━━━ INFORMAÇÕES EXTRAÍDAS
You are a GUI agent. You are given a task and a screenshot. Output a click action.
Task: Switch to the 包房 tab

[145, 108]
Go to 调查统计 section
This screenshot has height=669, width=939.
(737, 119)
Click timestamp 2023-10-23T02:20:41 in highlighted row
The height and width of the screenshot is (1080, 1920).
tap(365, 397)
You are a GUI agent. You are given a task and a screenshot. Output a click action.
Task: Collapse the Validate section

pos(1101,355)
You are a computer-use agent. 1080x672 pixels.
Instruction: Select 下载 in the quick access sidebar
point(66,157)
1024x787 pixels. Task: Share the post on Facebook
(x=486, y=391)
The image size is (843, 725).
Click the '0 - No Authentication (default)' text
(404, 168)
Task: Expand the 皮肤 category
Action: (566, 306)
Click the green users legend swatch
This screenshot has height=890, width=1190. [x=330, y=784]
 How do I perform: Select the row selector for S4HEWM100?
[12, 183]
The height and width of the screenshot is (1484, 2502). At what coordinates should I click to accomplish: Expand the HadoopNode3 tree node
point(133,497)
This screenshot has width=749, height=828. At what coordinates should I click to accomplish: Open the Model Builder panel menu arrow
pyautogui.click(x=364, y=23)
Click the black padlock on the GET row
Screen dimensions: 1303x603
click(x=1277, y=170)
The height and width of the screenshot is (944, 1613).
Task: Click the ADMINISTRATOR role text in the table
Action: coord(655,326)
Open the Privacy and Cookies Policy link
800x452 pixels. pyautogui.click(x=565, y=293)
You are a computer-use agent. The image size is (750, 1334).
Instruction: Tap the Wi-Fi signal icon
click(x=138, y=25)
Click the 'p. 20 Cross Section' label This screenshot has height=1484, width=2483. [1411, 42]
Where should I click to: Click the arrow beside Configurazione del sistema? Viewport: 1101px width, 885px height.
━━━━━━
O QUE SE PEDE:
Converta as linhas de todos os registros acima em uma lista JSON de strings, com uma string para cada linha e sem as linhas em branco.

SOLUÇÃO:
[
  "You are a GUI agent. You are given a task and a screenshot. Output a click action.",
  "Task: Switch to the 包房 tab",
  "[145, 108]",
  "Go to 调查统计 section",
  "This screenshot has height=669, width=939.",
  "(737, 119)",
  "Click timestamp 2023-10-23T02:20:41 in highlighted row",
  "The height and width of the screenshot is (1080, 1920).",
  "tap(365, 397)",
  "You are a GUI agent. You are given a task and a screenshot. Output a click action.",
  "Task: Collapse the Validate section",
  "pos(1101,355)",
  "You are a computer-use agent. 1080x672 pixels.",
  "Instruction: Select 下载 in the quick access sidebar",
  "point(66,157)",
  "1024x787 pixels. Task: Share the post on Facebook",
  "(x=486, y=391)",
  "The image size is (843, 725).",
  "Click the '0 - No Authentication (default)' text",
  "(404, 168)",
  "Task: Expand the 皮肤 category",
  "Action: (566, 306)",
  "Click the green users legend swatch",
  "This screenshot has height=890, width=1190. [x=330, y=784]",
  " How do I perform: Select the row selector for S4HEWM100?",
  "[12, 183]",
  "The height and width of the screenshot is (1484, 2502). At what coordinates should I click to accomplish: Expand the HadoopNode3 tree node",
  "point(133,497)",
  "This screenshot has width=749, height=828. At what coordinates should I click to accomplish: Open the Model Builder panel menu arrow",
  "pyautogui.click(x=364, y=23)",
  "Click the black padlock on the GET row",
  "Screen dimensions: 1303x603",
  "click(x=1277, y=170)",
  "The height and width of the screenshot is (944, 1613).",
  "Task: Click the ADMINISTRATOR role text in the table",
  "Action: coord(655,326)",
  "Open the Privacy and Cookies Policy link",
  "800x452 pixels. pyautogui.click(x=565, y=293)",
  "You are a computer-use agent. The image size is (750, 1334).",
  "Instruction: Tap the Wi-Fi signal icon",
  "click(x=138, y=25)",
  "Click the 'p. 20 Cross Section' label This screenshot has height=1484, width=2483. [1411, 42]",
  "Where should I click to: Click the arrow beside Configurazione del sistema? Viewport: 1101px width, 885px height."
]